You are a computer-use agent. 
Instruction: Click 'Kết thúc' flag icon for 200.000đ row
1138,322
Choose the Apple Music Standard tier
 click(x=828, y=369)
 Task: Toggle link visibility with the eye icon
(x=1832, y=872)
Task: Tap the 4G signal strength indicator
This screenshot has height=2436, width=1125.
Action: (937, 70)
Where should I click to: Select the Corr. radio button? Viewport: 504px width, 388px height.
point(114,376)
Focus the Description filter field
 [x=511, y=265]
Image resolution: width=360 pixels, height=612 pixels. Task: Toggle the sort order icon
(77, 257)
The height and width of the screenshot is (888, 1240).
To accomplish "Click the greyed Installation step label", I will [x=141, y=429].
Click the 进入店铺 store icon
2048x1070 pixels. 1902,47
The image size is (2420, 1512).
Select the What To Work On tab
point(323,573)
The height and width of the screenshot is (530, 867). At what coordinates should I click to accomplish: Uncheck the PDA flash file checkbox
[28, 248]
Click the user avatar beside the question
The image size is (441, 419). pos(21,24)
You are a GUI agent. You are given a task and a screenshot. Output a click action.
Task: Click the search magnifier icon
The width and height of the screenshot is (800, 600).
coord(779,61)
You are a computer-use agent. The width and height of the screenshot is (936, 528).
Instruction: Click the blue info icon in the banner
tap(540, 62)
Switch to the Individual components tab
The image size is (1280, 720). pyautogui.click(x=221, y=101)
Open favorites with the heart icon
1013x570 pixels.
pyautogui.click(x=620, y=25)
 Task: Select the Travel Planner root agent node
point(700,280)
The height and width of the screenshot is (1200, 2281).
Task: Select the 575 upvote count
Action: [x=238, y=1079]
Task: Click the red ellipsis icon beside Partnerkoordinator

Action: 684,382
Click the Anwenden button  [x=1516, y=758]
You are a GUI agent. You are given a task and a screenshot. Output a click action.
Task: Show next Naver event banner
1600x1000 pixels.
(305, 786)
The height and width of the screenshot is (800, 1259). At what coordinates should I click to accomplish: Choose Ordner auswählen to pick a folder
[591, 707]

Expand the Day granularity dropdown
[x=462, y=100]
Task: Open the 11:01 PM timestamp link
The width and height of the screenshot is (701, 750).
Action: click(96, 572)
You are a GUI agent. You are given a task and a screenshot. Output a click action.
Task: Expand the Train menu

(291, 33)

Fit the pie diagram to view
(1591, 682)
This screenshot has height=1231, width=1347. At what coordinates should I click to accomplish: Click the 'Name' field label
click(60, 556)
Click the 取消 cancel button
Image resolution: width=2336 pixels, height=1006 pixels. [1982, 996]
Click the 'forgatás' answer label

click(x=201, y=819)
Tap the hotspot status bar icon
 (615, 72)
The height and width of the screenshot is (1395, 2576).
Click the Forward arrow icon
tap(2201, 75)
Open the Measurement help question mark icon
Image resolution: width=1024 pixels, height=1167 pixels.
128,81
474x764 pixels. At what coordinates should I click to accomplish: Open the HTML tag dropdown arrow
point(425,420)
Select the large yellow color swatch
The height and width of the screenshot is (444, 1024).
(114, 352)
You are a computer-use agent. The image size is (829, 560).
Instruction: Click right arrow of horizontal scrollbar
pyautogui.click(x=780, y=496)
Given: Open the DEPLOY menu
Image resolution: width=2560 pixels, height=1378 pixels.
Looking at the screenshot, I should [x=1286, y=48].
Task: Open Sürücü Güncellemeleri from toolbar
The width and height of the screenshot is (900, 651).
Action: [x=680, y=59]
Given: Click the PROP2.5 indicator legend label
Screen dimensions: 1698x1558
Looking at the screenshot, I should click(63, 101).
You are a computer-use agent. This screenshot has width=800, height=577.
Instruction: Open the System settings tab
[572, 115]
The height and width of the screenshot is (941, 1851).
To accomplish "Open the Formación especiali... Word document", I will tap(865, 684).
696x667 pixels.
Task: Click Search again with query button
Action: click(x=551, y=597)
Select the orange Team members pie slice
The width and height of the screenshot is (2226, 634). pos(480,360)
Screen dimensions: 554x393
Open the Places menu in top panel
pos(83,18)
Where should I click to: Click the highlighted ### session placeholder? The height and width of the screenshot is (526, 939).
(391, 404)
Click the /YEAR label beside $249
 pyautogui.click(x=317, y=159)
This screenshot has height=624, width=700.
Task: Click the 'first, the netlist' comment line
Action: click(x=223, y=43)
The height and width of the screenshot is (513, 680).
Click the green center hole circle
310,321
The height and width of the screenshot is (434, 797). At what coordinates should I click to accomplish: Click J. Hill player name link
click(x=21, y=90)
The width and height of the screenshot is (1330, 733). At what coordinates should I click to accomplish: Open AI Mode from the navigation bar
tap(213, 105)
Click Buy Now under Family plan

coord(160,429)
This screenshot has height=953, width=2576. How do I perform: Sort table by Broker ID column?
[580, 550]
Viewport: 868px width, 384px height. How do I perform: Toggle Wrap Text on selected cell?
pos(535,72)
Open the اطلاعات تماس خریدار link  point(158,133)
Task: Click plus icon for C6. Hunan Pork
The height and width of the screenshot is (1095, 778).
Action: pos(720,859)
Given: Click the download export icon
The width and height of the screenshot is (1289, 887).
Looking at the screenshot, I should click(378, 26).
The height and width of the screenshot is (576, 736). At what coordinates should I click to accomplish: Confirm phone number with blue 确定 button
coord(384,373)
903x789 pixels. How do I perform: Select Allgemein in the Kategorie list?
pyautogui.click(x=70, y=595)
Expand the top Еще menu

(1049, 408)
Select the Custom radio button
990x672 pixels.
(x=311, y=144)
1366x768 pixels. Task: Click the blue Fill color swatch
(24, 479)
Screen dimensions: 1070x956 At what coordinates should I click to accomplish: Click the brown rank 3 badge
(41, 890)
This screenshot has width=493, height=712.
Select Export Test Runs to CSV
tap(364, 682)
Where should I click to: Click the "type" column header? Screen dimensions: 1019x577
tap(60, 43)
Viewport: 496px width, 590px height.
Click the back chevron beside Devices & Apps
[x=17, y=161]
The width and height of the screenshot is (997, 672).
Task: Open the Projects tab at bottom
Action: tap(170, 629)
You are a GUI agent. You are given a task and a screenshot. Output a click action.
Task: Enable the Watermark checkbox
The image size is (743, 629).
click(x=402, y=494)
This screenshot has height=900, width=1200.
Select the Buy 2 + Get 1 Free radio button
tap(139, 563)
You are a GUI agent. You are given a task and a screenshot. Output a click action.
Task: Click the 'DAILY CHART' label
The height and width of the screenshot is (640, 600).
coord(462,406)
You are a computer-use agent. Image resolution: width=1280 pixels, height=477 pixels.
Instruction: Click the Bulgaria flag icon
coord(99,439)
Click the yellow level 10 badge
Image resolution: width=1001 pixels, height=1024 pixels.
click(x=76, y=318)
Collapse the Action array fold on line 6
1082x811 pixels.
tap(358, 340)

□ □ □ □ □

▶ Exercise instructions
Present each line from the listing that holds the string "computer".

▶ Output of the exercise
You are a computer-use agent. 
You are a computer-use agent. The width and height of the screenshot is (936, 528).
You are a computer-use agent. The image size is (829, 560).
You are a computer-use agent. This screenshot has width=800, height=577.
You are a computer-use agent. Image resolution: width=1280 pixels, height=477 pixels.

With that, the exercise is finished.